Because I want to make it periodical, I use a sawtooth wave connected to the time node, that way we have a linear gradient that periodically resets. We then offset the UVs by this value and rotate them to make them diagonal. Feed the UVs to a rectangle node with a very high height (or width) value and we are done.
Borders and pentagons
The graphs we created are then modulated by some procedural borders. They all follow the same structure.
Just keep in mind that if you subtract a rectangle from another you may create negative values, so be sure to saturate if needed if you see unwanted effects.
Let’s mix everything
These operations are self-explanatory. The albedo part of the card is very faint, as most of the work is done by emission and smoothness/metallic.

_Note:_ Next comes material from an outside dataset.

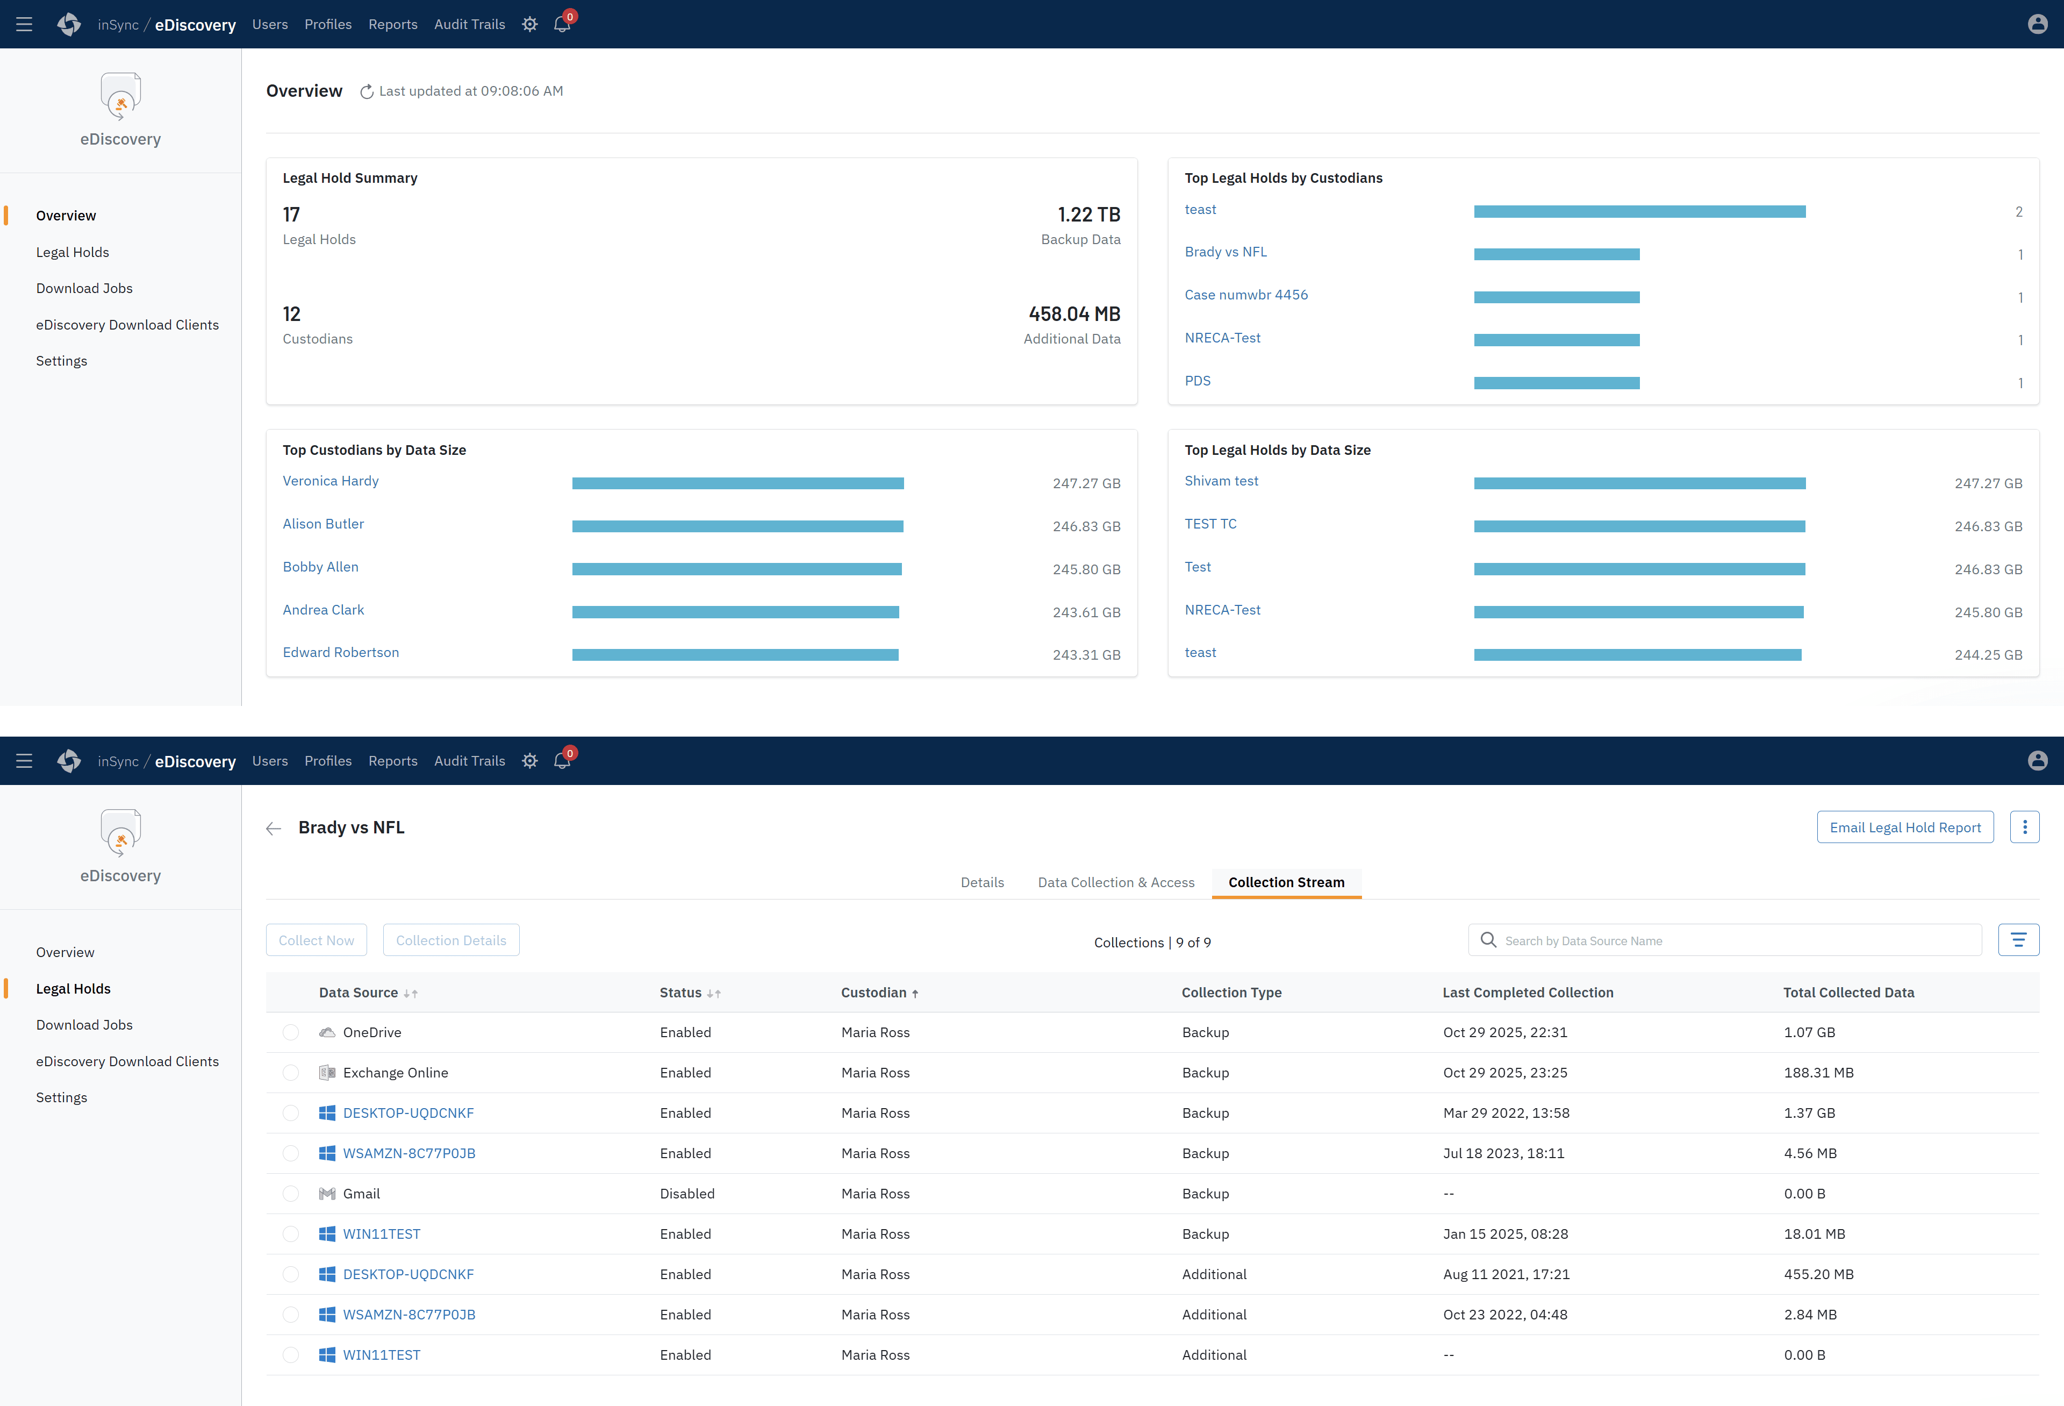The height and width of the screenshot is (1406, 2064).
Task: Toggle Custodian column sort arrow
Action: (915, 993)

Starting from the left, we lerp the glitter out of the text area, in this case, I settled for very faint glitter, but we could have just multiplied the glitter by the mask to completely get rid of the stars in that area. We multiply the combined colored glitter by an emission float so we can use the excess brightness for post-processing effects like bloom. We mask the stars out of the outer edges and add the glare.
The surface pattern is also decreased in the text area thanks to a lerp, which we add to the previous result.
Finally, we increase the emission of the combined effect in the border areas, which are the sum of the outer edge, window border, pentagons, and text area border.
Metallic and Smoothness
Thanks to two lerps, we can adjust smoothness and metallic values over the text area, the pattern, and the borders.
We made it! If you’ve been following, the resulting graph will look somewhat like this.
To achieve the final result, I added a pulsing glow in a third quad behind the card, and a fourth quad behind the cubes, as well as a white directional light and a very bright yellow point light. The text is just Text Mesh Pro with some HDR glow. To top it off, add some post-processing bloom and you will get something like this.